E giù, poi, con la rituale precisazione sugli steccati costituzionali
e i limiti tra politica e giurisdizione. Ecco ancora Diliberto: «I
giudici devono fare le sentenze, i politici le leggi. Quest'ultimo intreccio,
in cui assistiamo addirittura a una denuncia contro magistrati che giudicano,
francamente mi sembra una cosa un po' esagerata, per usare un eufemismo.
Questo è complessivamente un clima che ci riporta indietro e che
non aiuta a fare riforme sulla Giustizia». Il velato riferimento
è anche al tema discusso nella sala congressuale: l'imminente esame
alla Camera delle norme, approvate dal Senato all'unanimità, che
dovranno rendere applicabile in concreto la riforma costituzionale sul
«giusto processo». Una proposta di legge su cui i penalisti
hanno espresso il loro dissenso attraverso il presidente Giuseppe Frigo.
Il ministro, in sala, era stato chiaro: «A tempo di record è
passata una revisione costituzionale, ora occorre la legge ordinaria. Il
mio auspicio è che il testo venga approvato dal Parlamento.
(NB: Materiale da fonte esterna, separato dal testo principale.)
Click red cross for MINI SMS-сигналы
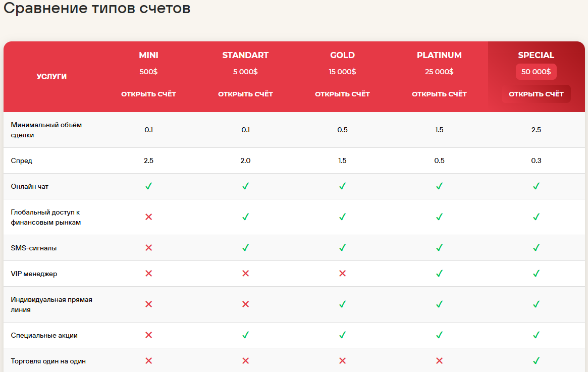 tap(148, 247)
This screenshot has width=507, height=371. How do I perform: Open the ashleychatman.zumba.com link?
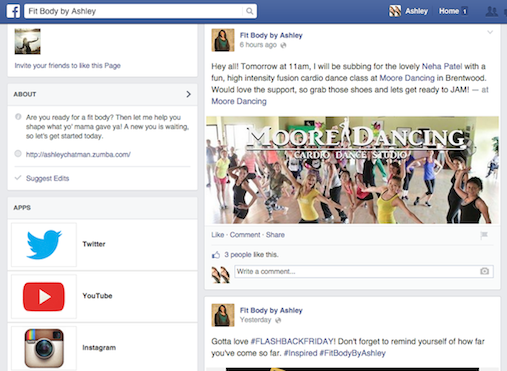tap(78, 154)
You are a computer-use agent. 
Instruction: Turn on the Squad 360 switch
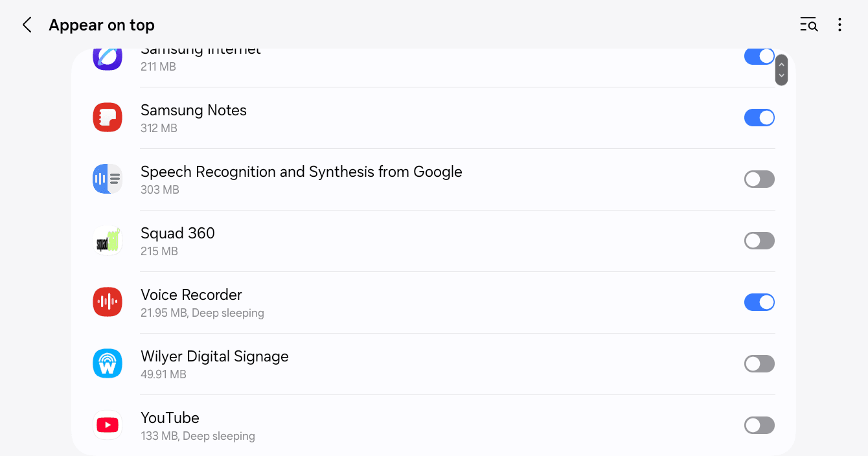pyautogui.click(x=759, y=240)
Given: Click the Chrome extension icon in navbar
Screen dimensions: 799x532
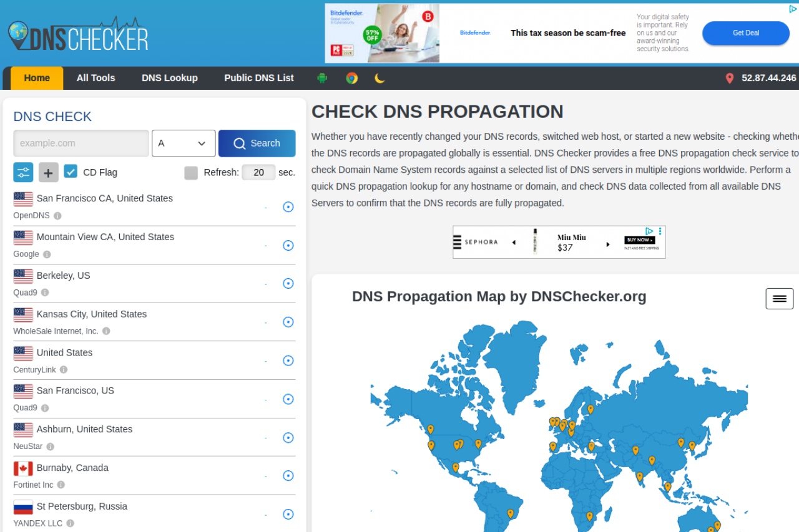Looking at the screenshot, I should point(352,78).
Ma sia
chiaro che, nel rispetto dei limiti costituzionali, la legge dovrà
essere varata dalla politica».
Ora, Diliberto si riaggancia a quel discorso pubblico e, sulla vicenda
Berlusconi, aggiunge: «Siccome io faccio il ministro e ho un ruolo
costituzionale ben preciso in questo momento, non posso entrare nel merito
delle diverse opinioni finora espresse. Ma ribadisco che, come chiedo ai
magistrati di rispettare la politica, così devono fare tutti i politici
con la giurisdizione». E, poco prima, sulla stessa scia, il ministro
aveva ammonito la platea dei penalisti: «Il rispetto dei ruoli è
garanzia per tutti. Se c'è una cosa che non va in questo Paese,
è che nessuno rispetta più i ruoli costituzionali. Io difenderò
sempre l'indipendenza della magistratura, perchè sono convinto che
serva a difendere la democrazia. Smorziamo le polemiche e torniamo, tutti
insieme, ai confronti».
Dalla prossima settimana, il teatro dello scontro sulla Giustizia sarà
la Camera. Comincerà il confronto sulla legge ordinaria per il «giusto
processo». Il primo banco di prova per le ultime polemiche politiche.